[SUPPLIED INFORMATION Boundary: Start]
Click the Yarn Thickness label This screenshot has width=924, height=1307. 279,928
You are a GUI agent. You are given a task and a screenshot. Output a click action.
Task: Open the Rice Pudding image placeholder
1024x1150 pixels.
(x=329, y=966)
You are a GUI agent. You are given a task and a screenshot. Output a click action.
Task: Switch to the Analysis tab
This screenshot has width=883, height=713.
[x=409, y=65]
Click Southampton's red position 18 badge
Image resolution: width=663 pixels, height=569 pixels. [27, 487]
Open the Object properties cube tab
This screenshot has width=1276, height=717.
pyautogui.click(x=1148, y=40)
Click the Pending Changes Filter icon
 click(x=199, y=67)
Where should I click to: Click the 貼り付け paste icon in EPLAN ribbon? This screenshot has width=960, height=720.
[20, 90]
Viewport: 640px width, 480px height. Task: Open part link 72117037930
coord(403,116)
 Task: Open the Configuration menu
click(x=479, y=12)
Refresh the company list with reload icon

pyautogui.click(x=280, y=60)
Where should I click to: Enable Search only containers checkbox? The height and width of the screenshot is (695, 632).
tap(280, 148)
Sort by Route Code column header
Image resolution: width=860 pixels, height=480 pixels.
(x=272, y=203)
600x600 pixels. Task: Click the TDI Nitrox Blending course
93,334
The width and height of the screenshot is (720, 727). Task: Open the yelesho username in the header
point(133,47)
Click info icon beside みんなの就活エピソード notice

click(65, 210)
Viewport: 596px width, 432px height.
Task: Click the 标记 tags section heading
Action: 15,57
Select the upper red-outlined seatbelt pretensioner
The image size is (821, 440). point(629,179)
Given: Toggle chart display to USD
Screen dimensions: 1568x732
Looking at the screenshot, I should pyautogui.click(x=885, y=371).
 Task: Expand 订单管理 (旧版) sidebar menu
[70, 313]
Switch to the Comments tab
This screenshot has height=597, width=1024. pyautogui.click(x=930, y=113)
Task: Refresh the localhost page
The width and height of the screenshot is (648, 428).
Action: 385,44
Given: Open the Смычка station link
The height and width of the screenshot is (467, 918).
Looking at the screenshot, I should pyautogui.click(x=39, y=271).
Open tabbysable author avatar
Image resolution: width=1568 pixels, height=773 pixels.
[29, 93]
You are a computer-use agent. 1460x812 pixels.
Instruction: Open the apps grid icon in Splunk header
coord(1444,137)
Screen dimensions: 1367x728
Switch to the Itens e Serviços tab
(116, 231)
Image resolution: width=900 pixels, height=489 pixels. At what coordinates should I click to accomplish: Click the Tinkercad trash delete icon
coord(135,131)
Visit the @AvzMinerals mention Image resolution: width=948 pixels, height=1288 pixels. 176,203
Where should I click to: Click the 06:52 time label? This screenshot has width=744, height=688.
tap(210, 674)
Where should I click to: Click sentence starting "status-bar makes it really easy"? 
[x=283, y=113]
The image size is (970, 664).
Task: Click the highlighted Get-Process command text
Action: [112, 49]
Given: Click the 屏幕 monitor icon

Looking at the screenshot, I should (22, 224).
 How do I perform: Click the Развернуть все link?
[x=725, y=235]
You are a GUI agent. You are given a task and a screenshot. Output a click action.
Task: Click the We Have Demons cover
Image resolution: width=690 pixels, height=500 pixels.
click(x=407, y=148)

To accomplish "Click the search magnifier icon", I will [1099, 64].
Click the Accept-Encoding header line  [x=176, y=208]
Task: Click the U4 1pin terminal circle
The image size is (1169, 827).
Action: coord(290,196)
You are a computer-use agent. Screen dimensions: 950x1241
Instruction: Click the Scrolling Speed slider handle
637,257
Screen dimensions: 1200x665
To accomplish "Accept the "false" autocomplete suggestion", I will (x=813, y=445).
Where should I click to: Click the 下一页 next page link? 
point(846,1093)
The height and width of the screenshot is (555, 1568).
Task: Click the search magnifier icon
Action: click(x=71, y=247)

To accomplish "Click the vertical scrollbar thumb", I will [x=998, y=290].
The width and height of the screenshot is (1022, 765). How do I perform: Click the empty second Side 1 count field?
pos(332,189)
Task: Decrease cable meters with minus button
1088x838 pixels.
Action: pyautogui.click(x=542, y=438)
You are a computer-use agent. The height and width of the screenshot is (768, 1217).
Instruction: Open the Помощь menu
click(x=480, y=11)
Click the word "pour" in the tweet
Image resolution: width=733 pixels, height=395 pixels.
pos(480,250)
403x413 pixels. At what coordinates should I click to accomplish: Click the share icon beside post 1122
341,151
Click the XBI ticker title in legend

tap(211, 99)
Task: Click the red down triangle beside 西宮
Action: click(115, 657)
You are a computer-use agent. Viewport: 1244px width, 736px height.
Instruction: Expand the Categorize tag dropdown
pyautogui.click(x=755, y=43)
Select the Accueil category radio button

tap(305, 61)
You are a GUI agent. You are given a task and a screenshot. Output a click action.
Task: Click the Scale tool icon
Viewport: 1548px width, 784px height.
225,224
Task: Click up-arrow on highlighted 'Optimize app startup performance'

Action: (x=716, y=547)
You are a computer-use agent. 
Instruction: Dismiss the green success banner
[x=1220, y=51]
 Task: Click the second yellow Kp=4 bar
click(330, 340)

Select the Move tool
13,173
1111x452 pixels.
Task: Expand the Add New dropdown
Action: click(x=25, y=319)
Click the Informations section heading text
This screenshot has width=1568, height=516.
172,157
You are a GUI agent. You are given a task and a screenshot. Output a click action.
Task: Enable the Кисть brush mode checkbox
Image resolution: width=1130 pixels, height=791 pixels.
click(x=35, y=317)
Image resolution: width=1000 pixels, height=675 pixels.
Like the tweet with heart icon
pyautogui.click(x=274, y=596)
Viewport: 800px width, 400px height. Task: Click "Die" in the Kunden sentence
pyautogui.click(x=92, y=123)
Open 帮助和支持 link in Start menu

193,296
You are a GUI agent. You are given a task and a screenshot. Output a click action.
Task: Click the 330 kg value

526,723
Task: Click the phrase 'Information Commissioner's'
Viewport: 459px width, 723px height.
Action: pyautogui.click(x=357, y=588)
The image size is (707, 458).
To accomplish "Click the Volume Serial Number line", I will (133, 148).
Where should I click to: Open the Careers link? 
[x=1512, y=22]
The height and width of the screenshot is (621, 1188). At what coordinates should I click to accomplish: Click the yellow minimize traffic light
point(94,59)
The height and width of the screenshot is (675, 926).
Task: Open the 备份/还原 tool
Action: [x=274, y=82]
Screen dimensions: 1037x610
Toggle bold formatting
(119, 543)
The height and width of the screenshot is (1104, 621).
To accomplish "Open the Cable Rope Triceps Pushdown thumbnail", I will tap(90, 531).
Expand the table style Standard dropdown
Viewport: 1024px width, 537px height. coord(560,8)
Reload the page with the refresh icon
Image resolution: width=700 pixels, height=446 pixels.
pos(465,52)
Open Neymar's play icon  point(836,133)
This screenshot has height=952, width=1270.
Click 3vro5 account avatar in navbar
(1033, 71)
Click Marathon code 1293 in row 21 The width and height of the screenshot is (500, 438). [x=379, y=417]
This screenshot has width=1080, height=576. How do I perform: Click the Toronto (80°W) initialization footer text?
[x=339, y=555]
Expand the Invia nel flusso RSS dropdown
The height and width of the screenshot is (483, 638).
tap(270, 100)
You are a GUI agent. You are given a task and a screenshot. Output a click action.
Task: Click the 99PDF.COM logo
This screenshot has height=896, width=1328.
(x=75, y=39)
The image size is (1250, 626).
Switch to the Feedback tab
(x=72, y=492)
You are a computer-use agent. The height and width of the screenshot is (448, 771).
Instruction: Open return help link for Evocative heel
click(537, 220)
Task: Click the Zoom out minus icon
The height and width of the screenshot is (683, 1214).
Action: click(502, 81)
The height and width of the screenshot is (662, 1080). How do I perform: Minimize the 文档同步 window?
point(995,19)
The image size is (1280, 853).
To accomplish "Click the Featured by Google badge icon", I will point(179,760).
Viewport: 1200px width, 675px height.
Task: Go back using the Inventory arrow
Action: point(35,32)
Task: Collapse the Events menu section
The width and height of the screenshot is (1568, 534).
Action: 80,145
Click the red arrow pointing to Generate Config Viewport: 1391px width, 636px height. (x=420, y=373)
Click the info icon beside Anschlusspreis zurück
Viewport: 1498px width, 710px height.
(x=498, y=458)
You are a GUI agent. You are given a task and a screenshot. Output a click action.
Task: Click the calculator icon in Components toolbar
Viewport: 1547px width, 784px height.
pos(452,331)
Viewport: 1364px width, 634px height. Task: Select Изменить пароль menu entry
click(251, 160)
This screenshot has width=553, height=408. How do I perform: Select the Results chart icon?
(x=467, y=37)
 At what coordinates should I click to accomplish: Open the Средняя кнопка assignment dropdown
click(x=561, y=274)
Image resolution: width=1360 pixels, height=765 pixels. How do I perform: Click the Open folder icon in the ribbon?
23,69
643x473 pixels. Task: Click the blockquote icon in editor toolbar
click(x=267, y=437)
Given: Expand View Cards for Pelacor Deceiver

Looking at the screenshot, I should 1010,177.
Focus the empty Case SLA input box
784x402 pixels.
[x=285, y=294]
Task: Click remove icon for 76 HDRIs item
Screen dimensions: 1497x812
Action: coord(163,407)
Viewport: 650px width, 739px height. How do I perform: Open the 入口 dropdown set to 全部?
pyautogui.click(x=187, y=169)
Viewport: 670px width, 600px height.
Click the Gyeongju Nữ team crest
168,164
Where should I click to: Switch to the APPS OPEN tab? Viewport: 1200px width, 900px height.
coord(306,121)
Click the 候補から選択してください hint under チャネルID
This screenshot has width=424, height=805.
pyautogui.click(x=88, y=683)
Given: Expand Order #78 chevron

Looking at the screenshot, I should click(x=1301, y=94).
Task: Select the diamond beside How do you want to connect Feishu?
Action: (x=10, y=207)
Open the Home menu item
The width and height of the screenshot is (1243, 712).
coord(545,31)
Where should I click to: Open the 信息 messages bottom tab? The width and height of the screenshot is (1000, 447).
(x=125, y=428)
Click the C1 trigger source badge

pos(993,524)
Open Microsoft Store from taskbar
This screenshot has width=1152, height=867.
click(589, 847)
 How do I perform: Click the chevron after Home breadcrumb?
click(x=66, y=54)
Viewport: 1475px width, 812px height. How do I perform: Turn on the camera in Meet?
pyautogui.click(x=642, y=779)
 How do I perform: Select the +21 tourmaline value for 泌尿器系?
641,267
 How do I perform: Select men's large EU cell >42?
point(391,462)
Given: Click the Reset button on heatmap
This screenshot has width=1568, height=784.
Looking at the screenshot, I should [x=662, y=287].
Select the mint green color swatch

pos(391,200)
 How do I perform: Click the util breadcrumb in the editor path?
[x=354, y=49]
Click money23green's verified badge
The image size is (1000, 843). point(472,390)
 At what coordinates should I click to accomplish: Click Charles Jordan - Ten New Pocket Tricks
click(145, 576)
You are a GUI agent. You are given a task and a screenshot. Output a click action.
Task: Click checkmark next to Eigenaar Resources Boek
[SUPPLIED INFORMATION Boundary: End]
** EXERCISE DIRECTIONS **
Wherever the string "computer" appears in the records, copy the whole line.

** TASK RESPONSE **
You are a computer-use agent. 1460x812 pixels.
You are a computer-use agent. Screen dimensions: 950x1241
You are a computer-use agent. The height and width of the screenshot is (768, 1217).
You are a computer-use agent. Viewport: 1244px width, 736px height.
You are a computer-use agent. 
You are a computer-use agent. The height and width of the screenshot is (448, 771).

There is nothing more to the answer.